Merck Canada’s advertising campaign that pitches its vaccine against shingles to people aged 50 and over is running afoul of vaccinologists, who caution it might be better administered at age 60.
“We know for sure that protection lasts about five years, but if we vaccinate early, there’s a chance that people may not still be protected by the time they are at highest risk of getting shingles,” says Dr. Shelly McNeil, a clinician scientist at the Canadian Center for Vaccinology in Halifax, Nova Scotia.
In national television and magazine ads, Merck has been urging people aged 50 and over to get protected against herpes zoster (shingles) by being vaccinated with Zostavax. “It is estimated that nearly one in 3 people will experience shingles in their lifetime. And that risk increases after the age of 50. Will you be the one?” Merck’s advertising campaign asks.
But Zostavax’s protection against shingles is not indefinite. Merck began a 10-year effectiveness study in 2008, so it does not yet know if protection from a single dose of the vaccine lasts beyond seven years, says Sheila Murphy, a spokesperson for Merck.
“If you get the vaccine you’ll be protected,” says Dr. Deepali Kumar, an associate professor of medicine in transplant infectious diseases at the University of Alberta and a member of the National Advisory Committee on Immunization (NACI). “But whether you’ll need another booster 10 years later is not known.”
This uncertainty can be expensive. The vaccine is not covered under provincial or territorial vaccination programs and costs $153.15 (list price). If an adult was vaccinated at 50, but needed a booster every seven years until age 78, for example, it would cost about $612.

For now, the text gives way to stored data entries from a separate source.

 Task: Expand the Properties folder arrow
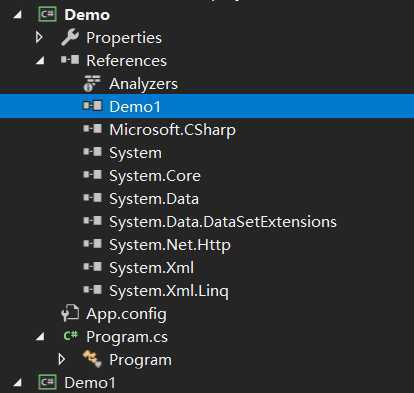coord(39,37)
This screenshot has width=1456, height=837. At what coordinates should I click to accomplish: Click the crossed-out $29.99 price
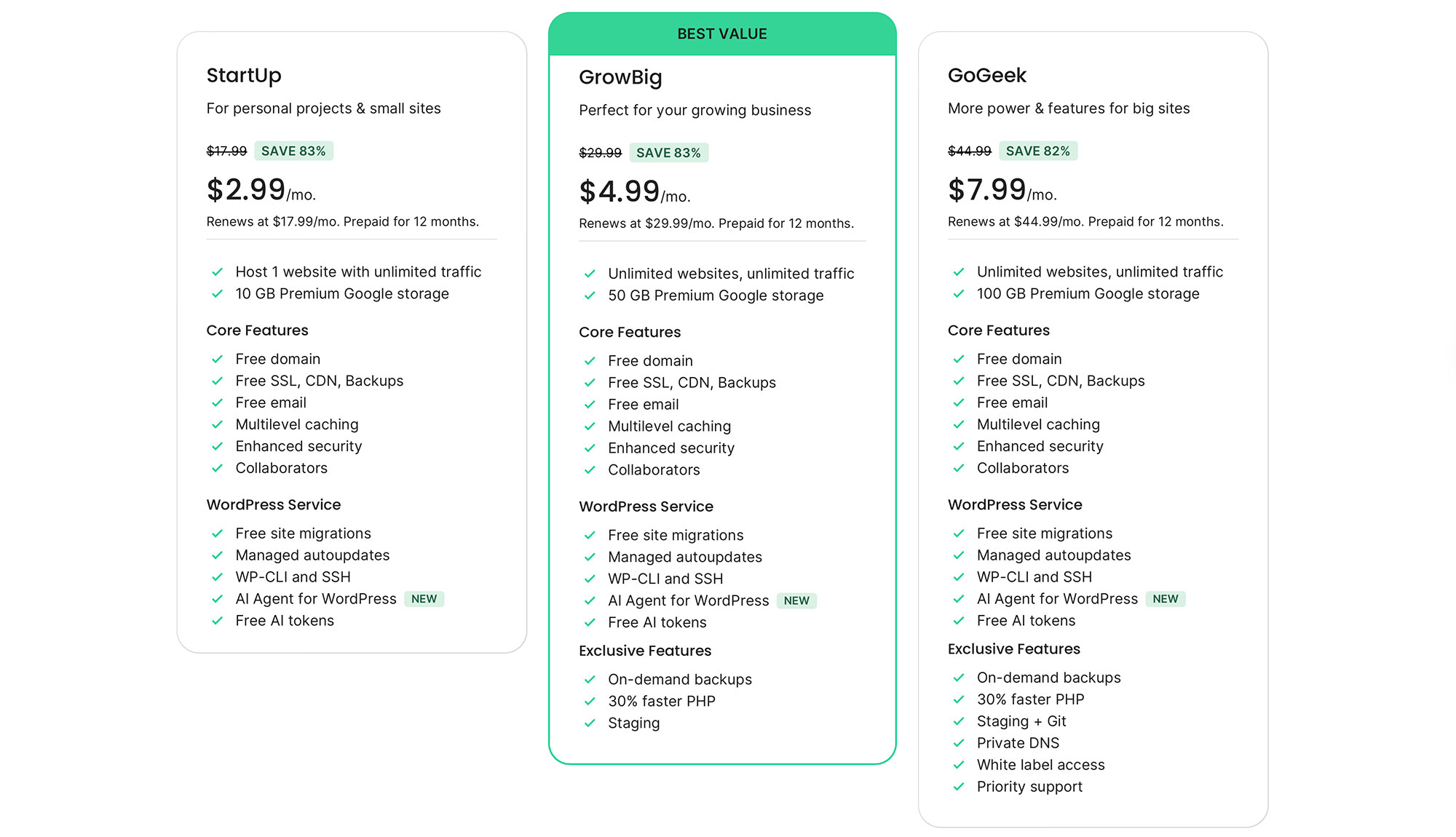[600, 153]
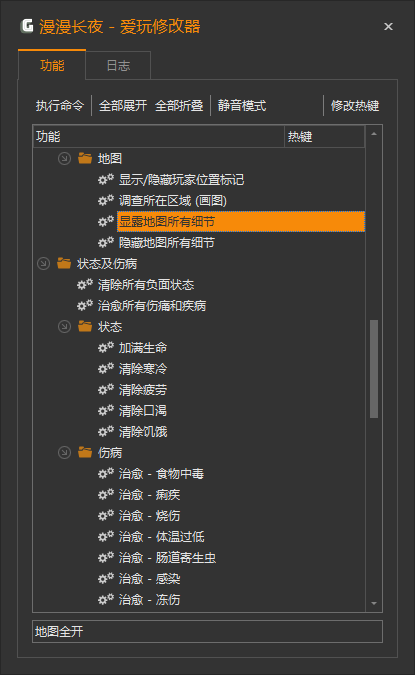The width and height of the screenshot is (415, 675).
Task: Click gear icon for 显示/隐藏玩家位置标记
Action: 105,179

Herpes zoster is caused by the reactivation of the varicella zoster virus, the culprit behind chicken pox and a virus that lies latent in nerve roots around the spinal cords of 95% of Canadians. Age decreases natural immunity to the zoster virus, as do immunosuppressive drugs. When the virus returns, it does so as shingles, a painful rash often accompanied by severe discomfort even months after the rash subsides.
A study on the cost-effectiveness of vaccination against herpes zoster (Human Vaccines 2008;4: 238–45) concluded that vaccinating adults between the ages of 65 and 75 years would likely be the most cost-effective.
There are an estimated 130 000 new cases of herpes zoster virus in Canada each year, most in adults aged 60 and older, according to the Human Vaccines study. The US Centers for Disease Control and Prevention reports that about 50% of people who live to age 85 will have an episode of shingles.
NACI recommends all adults over 60 receive one dose of Zostavax. The risk of shingles for people under age 60 is generally low, says McNeil, but it does begin to increase after age 60. The incidence rises to 11 per 1000 in populations over age 80, from 7 per 1000 in populations 60–69 years (Journal of the Royal College of General Practice, 1975:15;571–5).
When asked why Merck was targeting the vaccine at 50-year-olds and not those aged 60 and older — the population studied in a large clinical trial — the company pointed to the increased incidence and severity of herpes zoster after 50.
“This means that the risk of shingles is greater every year,” says Murphy. “As you have seen from the data, the vaccine is less effective as you get older,” she added in an email to CMAJ.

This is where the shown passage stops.